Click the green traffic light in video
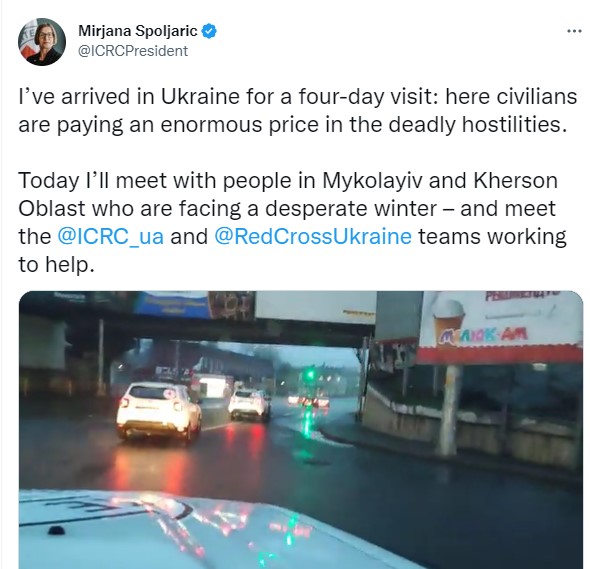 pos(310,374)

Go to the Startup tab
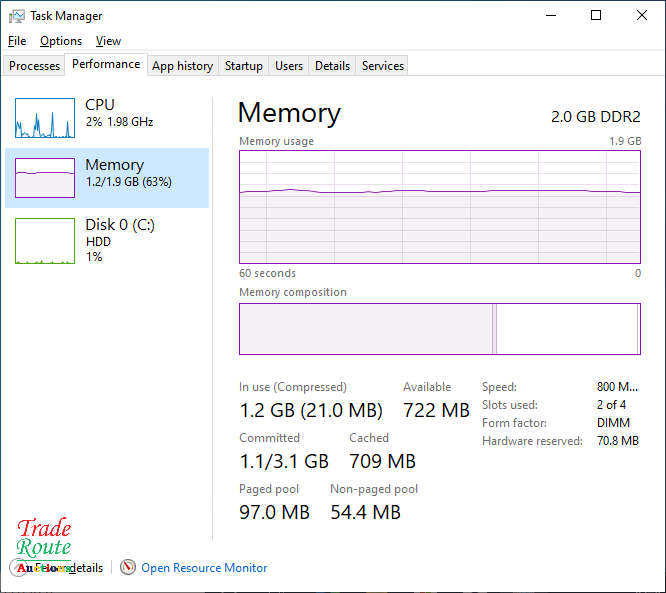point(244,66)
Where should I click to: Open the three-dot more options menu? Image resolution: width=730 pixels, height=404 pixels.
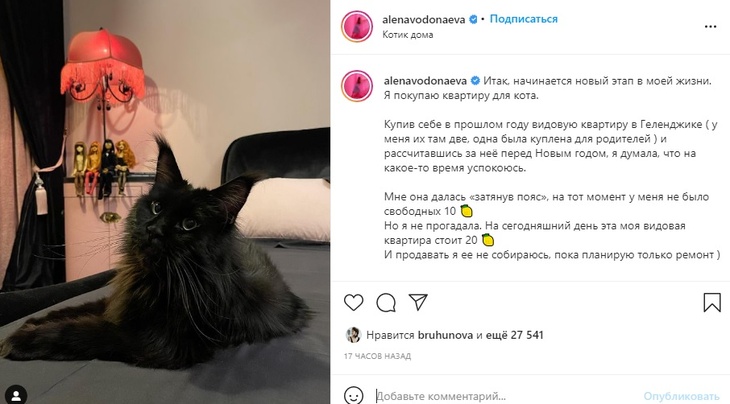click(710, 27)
:::::
**Exercise:** Your answer should be a precise transcript of the entries, minus the pictures.

**Reply:**
Click the green traffic light in video
 pos(310,374)

Go to the Startup tab
point(244,66)
Where should I click to: Open the three-dot more options menu? Image resolution: width=730 pixels, height=404 pixels.
click(710, 27)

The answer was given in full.